Melissa Greeff

Personal information
- Born: 15 April 1994 (age 32) Cape Town, South Africa

Chess career
- Country: South Africa
- Title: Woman Grandmaster (2009)
- Peak rating: 2126 (February 2013)

= Melissa Greeff =

South African chess player (born 1994)

Melissa Greeff (born 15 April 1994) is a South African-Canadian chess Woman Grandmaster (WGM). She earned the WGM title in 2009.

==Biography==
In 2007, in Windhoek, Melissa ranked 5th in the African Women's Chess Championship. In 2009, she played for South Africa in the World Girls' Junior Chess Championship and ranked 35th place. Later on in the same year, she won the African Women's Chess Championship in Tripoli.
In 2010, she participated in the Women's World Chess Championship by knock-out system and in the first round lost to Humpy Koneru. In 2011, in Maputo, she ranked 4th in African Women's Chess Championship.

Melissa Greeff played for South Africa:
- in the Women's Chess Olympiad participated 3 times (2008-2012);
- in the All-Africa Games chess tournament participated in 2007 and won team silver medal.

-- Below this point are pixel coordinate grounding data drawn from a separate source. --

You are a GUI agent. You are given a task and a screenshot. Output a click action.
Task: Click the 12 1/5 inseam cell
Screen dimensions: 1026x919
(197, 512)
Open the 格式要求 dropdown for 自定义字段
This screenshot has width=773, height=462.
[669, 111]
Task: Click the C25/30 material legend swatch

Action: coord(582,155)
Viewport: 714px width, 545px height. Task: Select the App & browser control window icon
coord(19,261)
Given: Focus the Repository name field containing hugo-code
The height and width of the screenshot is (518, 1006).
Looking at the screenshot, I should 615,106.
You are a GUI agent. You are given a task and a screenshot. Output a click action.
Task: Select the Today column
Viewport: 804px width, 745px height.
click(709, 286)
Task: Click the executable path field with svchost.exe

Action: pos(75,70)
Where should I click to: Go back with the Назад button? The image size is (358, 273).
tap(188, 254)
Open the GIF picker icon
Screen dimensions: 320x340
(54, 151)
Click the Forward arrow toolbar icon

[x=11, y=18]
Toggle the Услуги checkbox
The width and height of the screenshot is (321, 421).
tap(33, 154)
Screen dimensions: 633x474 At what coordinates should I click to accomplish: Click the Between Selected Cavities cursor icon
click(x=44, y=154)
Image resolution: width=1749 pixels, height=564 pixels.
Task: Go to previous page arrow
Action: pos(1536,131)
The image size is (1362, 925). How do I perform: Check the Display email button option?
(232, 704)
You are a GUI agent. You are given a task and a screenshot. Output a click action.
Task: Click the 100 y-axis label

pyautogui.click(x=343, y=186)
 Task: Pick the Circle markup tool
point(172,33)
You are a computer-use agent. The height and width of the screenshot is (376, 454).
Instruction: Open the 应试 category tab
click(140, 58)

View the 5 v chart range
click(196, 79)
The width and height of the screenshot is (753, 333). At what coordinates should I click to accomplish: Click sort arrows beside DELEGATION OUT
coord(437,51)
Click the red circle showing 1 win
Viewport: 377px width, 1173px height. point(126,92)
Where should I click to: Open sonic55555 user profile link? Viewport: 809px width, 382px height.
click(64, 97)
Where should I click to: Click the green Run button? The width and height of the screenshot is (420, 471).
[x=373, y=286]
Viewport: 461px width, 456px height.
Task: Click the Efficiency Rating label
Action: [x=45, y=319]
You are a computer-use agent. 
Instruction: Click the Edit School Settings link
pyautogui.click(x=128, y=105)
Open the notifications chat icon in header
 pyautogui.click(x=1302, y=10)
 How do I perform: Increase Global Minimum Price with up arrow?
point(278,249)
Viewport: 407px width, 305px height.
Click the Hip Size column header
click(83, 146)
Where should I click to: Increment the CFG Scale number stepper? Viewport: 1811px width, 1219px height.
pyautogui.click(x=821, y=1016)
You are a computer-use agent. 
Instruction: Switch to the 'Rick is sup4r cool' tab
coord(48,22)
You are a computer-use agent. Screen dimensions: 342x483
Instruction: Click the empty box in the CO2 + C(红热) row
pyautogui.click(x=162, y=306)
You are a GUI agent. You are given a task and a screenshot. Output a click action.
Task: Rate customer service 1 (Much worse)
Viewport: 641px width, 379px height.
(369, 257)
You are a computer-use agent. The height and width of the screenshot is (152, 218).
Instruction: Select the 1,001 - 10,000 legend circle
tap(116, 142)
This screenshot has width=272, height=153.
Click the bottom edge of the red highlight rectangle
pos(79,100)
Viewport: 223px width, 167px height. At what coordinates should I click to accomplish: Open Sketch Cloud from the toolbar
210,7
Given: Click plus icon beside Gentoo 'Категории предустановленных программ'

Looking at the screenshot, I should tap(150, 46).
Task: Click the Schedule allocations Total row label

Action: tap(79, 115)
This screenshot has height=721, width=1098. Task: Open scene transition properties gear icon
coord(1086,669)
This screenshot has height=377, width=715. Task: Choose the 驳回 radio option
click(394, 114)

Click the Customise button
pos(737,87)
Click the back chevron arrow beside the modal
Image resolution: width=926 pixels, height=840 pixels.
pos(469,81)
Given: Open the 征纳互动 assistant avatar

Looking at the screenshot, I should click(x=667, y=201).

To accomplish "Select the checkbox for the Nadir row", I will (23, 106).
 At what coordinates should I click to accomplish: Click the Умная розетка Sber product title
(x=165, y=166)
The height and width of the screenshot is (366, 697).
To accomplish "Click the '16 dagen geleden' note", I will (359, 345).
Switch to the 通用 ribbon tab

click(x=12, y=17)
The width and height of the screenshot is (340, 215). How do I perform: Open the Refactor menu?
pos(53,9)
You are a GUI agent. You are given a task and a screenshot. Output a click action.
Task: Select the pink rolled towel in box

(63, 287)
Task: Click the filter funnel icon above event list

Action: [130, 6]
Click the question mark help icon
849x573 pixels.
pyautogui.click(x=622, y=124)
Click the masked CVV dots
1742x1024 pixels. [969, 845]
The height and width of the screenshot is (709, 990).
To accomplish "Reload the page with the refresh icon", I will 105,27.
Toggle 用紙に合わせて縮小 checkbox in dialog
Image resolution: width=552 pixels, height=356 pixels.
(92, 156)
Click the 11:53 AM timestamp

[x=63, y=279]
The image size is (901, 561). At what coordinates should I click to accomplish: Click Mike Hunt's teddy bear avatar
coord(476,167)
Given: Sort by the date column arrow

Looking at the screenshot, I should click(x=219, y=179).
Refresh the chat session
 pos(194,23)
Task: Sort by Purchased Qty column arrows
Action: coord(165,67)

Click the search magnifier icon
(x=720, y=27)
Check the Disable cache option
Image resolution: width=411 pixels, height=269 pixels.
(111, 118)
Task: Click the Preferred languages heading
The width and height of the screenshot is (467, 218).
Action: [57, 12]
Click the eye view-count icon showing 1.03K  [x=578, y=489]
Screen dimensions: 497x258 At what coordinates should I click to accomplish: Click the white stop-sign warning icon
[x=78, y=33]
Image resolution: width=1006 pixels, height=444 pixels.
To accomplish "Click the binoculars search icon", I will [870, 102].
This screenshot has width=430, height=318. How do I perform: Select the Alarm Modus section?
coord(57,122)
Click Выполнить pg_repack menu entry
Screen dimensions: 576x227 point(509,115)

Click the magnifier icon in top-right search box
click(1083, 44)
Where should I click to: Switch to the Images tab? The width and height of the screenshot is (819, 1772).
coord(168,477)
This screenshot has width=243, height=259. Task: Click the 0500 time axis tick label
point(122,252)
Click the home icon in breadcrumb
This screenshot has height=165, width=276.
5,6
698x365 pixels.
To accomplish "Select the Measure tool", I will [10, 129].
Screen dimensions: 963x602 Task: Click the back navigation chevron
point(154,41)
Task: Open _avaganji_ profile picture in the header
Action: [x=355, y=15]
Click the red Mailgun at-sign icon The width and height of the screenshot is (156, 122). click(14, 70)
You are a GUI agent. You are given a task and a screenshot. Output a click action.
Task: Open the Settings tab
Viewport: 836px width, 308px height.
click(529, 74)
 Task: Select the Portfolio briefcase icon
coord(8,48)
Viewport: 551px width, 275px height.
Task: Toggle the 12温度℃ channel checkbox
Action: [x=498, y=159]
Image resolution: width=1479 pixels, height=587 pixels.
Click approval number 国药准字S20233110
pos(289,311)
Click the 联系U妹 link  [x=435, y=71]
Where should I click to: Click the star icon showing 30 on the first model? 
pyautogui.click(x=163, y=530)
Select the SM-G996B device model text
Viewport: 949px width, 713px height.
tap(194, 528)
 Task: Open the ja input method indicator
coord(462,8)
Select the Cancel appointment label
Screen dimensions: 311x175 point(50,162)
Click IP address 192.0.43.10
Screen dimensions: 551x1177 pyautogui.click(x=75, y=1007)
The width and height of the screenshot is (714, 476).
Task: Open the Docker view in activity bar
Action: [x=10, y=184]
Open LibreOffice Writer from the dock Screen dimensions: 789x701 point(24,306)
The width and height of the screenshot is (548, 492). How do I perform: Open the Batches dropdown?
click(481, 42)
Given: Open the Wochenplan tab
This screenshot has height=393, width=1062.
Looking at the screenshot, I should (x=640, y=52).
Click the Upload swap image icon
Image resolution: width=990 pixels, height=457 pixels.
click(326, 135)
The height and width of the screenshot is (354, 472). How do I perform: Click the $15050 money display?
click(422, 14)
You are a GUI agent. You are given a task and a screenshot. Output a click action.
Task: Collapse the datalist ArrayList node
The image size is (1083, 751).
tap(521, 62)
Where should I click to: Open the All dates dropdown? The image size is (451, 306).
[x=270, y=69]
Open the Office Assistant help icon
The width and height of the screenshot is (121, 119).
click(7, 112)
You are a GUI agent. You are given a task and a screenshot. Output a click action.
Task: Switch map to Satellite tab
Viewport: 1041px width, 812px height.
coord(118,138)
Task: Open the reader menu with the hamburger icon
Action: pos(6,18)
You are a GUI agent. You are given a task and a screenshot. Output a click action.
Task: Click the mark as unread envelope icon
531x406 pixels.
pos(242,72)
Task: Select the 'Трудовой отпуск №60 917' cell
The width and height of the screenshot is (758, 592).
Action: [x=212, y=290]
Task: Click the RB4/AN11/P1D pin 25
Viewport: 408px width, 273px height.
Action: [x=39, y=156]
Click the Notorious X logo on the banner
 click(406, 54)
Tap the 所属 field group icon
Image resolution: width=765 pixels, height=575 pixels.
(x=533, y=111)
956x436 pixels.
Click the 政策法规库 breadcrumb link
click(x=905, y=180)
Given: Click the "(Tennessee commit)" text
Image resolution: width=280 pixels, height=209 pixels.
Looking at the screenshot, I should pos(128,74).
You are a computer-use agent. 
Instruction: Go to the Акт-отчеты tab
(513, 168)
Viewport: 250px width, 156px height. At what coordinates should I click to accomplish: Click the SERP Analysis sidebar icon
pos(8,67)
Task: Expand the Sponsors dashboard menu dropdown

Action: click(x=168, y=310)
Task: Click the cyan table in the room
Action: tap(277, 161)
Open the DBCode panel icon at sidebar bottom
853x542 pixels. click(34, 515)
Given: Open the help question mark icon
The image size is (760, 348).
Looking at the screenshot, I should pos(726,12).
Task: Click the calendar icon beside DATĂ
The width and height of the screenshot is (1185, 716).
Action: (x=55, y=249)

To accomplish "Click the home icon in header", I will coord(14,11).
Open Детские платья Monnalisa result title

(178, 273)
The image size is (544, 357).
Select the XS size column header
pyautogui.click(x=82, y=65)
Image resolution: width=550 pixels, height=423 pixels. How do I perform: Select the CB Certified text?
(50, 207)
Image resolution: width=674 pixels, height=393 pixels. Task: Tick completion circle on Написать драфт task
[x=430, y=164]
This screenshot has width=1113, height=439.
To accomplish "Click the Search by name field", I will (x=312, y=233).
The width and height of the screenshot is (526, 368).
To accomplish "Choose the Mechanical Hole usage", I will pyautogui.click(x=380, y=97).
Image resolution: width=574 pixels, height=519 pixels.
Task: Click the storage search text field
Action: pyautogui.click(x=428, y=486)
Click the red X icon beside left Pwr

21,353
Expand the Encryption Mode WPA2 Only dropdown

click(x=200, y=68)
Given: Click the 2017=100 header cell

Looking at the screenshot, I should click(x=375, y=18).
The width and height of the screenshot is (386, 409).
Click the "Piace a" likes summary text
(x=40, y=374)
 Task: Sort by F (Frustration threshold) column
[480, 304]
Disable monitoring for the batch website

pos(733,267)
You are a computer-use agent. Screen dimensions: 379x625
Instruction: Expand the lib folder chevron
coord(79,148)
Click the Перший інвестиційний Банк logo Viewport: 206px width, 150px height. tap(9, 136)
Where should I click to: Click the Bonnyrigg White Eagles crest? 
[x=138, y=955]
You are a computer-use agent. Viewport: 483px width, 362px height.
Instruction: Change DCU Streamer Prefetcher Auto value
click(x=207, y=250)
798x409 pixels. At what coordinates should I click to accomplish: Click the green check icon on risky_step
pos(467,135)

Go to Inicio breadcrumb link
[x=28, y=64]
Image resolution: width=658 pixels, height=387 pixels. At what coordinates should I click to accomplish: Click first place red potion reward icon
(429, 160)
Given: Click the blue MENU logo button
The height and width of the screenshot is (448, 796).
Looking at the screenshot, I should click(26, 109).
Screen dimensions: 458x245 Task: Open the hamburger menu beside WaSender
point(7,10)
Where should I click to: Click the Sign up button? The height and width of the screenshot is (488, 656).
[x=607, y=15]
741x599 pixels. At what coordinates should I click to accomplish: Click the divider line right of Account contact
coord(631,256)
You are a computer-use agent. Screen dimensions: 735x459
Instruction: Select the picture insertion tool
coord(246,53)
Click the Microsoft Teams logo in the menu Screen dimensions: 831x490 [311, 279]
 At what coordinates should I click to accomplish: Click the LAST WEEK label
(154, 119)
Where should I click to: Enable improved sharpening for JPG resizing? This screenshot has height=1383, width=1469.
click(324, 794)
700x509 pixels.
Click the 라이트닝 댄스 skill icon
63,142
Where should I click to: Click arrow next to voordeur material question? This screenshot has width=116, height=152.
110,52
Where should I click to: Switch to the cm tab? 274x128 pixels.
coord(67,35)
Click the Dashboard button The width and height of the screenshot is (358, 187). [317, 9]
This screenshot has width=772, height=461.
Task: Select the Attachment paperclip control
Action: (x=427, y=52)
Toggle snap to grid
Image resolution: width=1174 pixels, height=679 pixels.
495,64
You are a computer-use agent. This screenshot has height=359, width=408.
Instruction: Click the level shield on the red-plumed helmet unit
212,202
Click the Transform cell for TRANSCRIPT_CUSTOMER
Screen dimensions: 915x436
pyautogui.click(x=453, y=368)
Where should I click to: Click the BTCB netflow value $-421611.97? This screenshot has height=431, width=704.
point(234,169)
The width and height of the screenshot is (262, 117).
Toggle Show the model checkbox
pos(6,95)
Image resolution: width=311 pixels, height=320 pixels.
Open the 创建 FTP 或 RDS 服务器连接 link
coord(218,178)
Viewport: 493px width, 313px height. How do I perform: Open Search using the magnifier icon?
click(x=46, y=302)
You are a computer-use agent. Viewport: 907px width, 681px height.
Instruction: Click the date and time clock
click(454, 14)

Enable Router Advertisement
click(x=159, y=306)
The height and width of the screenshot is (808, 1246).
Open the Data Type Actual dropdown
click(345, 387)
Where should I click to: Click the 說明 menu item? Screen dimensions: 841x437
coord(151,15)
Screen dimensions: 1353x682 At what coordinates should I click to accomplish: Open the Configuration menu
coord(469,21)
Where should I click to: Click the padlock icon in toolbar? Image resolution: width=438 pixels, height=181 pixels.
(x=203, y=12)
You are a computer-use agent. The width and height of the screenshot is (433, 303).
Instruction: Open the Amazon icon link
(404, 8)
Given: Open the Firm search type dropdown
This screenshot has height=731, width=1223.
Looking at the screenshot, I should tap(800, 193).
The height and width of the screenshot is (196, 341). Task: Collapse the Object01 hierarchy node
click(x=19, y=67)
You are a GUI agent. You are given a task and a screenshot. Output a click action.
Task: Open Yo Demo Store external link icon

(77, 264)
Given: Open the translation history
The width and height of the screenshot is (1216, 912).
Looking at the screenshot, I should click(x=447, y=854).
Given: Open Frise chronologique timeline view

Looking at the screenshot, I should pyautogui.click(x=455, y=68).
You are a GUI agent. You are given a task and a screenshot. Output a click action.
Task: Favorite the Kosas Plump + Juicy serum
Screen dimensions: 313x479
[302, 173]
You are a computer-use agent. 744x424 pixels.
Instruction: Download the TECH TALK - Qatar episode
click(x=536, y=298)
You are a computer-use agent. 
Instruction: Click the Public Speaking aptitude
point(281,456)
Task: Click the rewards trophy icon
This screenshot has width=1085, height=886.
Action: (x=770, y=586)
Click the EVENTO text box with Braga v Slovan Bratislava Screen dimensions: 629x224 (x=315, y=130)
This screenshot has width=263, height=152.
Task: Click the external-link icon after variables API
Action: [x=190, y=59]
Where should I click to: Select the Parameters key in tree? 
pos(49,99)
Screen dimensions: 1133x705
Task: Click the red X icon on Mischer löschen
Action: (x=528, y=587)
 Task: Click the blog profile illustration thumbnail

In 2007, she was awarded the FIDE Woman International Master (WIM) title and then received the FIDE Woman Grandmaster (WGM) title two years later.

In 2011, she became a FIDE Instructor.

Since 2014, she has rarely played in chess tournaments. Melissa moved to Canada where she studied robotics and engineering at the University of Toronto. She had worked with Angela Schoellig on vision-based path-following controllers for UAVs during GPS-denied flight. She has since worked on several other aspects of robotics, engineering, and mathematics. Since 2019, she teaches first-year linear algebra at the University of Toronto.